Exercise details:
Your answer should consist of each line below that contains the string "https".

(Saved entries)

-- -- --

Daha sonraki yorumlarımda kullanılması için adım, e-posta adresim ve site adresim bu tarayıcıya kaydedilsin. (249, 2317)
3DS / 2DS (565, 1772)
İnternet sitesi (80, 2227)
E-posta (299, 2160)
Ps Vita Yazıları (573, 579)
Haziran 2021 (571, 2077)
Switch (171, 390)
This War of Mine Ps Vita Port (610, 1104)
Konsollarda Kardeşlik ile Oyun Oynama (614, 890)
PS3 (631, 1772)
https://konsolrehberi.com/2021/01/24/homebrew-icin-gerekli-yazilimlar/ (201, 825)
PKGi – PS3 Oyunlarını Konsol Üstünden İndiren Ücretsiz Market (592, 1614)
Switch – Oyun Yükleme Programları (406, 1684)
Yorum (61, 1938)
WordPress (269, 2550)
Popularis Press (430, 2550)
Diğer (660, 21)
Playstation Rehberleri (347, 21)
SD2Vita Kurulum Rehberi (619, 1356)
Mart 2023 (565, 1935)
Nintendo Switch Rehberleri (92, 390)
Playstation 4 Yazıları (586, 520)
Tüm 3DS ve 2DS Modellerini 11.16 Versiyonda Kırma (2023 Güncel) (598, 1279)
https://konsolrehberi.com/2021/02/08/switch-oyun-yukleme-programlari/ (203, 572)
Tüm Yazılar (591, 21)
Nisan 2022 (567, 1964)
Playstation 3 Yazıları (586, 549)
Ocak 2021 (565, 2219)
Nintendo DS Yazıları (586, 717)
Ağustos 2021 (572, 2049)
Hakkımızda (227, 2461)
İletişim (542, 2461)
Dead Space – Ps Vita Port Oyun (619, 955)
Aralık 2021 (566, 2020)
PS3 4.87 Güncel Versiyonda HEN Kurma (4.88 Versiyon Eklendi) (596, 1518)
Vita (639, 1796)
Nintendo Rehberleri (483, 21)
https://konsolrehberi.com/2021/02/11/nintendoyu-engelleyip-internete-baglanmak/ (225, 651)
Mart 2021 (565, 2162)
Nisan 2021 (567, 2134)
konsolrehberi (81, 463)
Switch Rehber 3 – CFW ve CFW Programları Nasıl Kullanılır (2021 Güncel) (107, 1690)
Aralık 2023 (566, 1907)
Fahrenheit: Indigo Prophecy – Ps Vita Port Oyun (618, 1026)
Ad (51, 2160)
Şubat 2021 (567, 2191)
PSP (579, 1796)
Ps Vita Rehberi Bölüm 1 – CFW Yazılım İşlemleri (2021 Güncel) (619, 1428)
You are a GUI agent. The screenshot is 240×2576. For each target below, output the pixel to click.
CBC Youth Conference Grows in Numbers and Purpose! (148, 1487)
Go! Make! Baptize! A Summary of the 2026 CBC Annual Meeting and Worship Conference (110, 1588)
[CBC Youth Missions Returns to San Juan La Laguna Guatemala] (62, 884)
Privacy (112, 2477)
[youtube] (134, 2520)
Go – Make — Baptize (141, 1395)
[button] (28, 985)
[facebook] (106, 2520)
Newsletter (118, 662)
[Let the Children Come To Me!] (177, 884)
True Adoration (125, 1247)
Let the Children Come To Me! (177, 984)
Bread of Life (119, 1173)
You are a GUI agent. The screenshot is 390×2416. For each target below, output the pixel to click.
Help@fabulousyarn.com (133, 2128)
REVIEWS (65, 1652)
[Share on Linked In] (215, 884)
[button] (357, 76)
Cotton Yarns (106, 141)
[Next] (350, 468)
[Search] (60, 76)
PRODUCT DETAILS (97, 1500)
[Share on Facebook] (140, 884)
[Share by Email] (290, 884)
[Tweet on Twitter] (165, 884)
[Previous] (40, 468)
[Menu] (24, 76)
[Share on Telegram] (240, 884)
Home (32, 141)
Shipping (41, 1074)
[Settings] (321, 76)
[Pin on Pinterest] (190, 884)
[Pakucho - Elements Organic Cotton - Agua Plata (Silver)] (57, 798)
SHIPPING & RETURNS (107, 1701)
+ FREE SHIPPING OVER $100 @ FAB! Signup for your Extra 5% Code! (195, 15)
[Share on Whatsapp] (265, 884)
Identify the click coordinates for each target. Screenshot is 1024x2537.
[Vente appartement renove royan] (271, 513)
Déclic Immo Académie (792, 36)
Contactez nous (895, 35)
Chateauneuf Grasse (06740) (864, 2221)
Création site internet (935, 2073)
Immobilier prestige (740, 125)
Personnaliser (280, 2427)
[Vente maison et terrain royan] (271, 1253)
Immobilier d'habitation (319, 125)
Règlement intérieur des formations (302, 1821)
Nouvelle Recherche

-- -- --

Answer to this task:
https://konsolrehberi.com/2021/01/24/homebrew-icin-gerekli-yazilimlar/ (201, 825)
https://konsolrehberi.com/2021/02/08/switch-oyun-yukleme-programlari/ (203, 572)
https://konsolrehberi.com/2021/02/11/nintendoyu-engelleyip-internete-baglanmak/ (225, 651)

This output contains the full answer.